(DATA LISTING)

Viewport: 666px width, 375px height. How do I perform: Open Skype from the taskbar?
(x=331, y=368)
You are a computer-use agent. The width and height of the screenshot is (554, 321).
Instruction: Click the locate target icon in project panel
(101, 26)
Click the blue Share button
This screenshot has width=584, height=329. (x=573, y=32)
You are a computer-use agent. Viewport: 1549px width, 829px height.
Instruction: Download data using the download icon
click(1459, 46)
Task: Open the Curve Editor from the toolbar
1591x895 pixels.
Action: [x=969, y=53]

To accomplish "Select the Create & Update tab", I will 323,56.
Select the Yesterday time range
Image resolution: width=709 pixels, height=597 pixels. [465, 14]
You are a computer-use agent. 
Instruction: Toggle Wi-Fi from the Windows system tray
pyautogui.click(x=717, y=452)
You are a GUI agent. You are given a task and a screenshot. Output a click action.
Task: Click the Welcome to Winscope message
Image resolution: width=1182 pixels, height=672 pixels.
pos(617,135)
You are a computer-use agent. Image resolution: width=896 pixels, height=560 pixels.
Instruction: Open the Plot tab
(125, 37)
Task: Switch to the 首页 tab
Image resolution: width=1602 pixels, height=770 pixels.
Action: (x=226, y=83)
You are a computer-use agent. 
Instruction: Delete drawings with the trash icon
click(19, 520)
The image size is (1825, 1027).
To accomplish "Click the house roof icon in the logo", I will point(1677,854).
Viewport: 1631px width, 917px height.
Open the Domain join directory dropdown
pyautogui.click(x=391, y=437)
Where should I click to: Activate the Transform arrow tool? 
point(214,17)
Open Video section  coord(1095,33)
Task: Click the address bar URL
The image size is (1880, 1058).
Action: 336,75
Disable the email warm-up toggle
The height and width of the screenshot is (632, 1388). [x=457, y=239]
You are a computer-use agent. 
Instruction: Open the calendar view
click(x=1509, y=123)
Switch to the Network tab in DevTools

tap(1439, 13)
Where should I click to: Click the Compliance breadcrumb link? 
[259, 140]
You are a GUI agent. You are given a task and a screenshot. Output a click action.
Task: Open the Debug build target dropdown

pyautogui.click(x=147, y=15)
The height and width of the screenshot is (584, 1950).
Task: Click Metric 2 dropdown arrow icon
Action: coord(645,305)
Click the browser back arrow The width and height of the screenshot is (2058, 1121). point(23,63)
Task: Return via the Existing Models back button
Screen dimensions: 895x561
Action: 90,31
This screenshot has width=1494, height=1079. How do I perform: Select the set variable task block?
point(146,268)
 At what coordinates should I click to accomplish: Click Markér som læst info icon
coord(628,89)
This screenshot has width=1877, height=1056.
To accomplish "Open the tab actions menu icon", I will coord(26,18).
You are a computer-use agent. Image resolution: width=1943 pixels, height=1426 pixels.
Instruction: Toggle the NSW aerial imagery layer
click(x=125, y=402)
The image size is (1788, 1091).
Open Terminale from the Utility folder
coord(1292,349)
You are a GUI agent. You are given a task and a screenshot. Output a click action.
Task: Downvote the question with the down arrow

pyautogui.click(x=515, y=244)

(End DATA LISTING)

WHAT NEEDS TO BE DONE: Please return all lines in the material above that include the word "will".

OUTPUT BELOW:
To accomplish "Select the Create & Update tab", I will 323,56.
To accomplish "Click the house roof icon in the logo", I will point(1677,854).
To accomplish "Open the tab actions menu icon", I will coord(26,18).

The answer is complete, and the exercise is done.